13. Machine according to claim 12, wherein said forming beam (2) comprises a base (12) and a cover (13), said cover (13) being able to cover said base (12) along a plane parallel to said main longitudinal direction (8) to form said internal channel (7), and wherein said portions (20, 21) of said insert (20) are associated with said base (12) and said cover (13), respectively.

14. Machine according to claim 13, characterized in that it comprises compensation means (23) interposed between at least one portion (21) of the insert (20) and the cover (13) and/or the base (12), respectively, configured to keep the position of the two portions (21, 22) with respect to each other constant as the working distance between the base (12) and the cover (13) varies.

15. Machine according to claim 14, characterized in that said compensation means (23) comprise at least one elastic element.

16. Machine according to one of claims 12 to 15, characterized in that said two portions (21, 22) are coupled at a plane parallel to said main longitudinal direction (8).

17. Machine according to claim 6, wherein the respective thickness (Sa, Sb) of the lateral planar portions (16a, 16b) is between 0.3mm and 0.9 mm.

18. Machine as in claim 7, characterized in that the respective thicknesses (Sc, Sd) of the front and rear planar portions (16c, 16d) are between 0.25mm and 0.8 mm.

19. Machine according to claim 10, characterized in that said feed path (a) is rectangular in shape.

20. Machine according to claim 15, characterized in that said elastic element is a spring (24).

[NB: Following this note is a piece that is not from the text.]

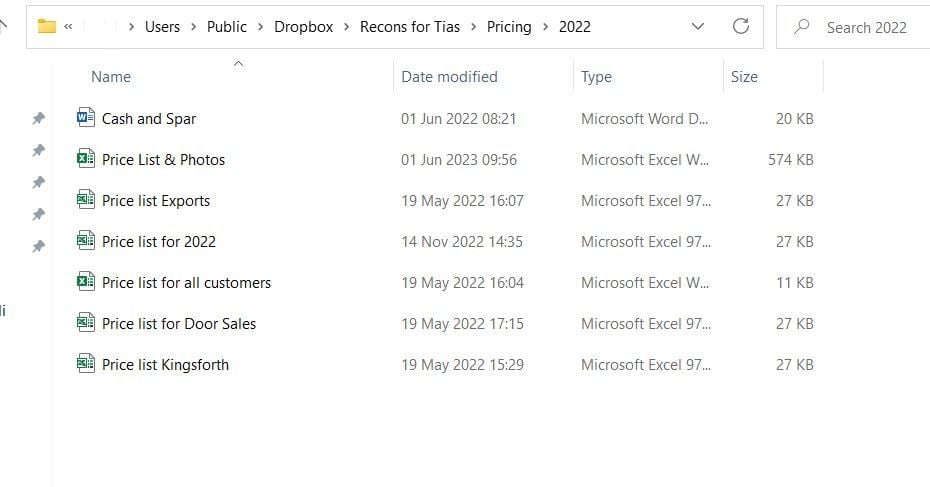This screenshot has height=487, width=930.
Task: Sort by the Size column header
Action: click(x=744, y=77)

21. A method for making cigarette filters comprising the steps of:

-inserting a tow (3) of filter material impregnated with a plasticizing fluid into an internal channel (7) of a forming beam (2), wherein the channel (7) extends in a main longitudinal direction (8) and has a cross section which varies along the main longitudinal direction so as to impart to the tow (3) a desired shape to form a continuous rod (4) of filter material,

-conveying the tow (3) along a feed path (10) by means of a porous conveyor (9) configured to slide in the main longitudinal direction (8) in the channel (7) of the forming beam (2), wherein the conveyor conforms to the shape of the cross-section of the inner channel (7) and wraps at least partially around the tow (3),

-blowing a steam flow transversely into the inner channel (7) by means of a nozzle (15) positioned along the feed path (10),

it is characterized in that the preparation method is characterized in that,

the step of blowing steam includes a step of differentiating thicknesses (Sa-Se) of steam flow holes (17a-17e) passing through the nozzle (15).

22. A method for making cigarette filters according to claim 21, characterized in that the thickness (Sa-Se) of the flow holes (17a-17e) for flowing through the nozzle (15) differs according to the position of the inlet duct (19) with respect to the feeding duct (18) of the steam jet.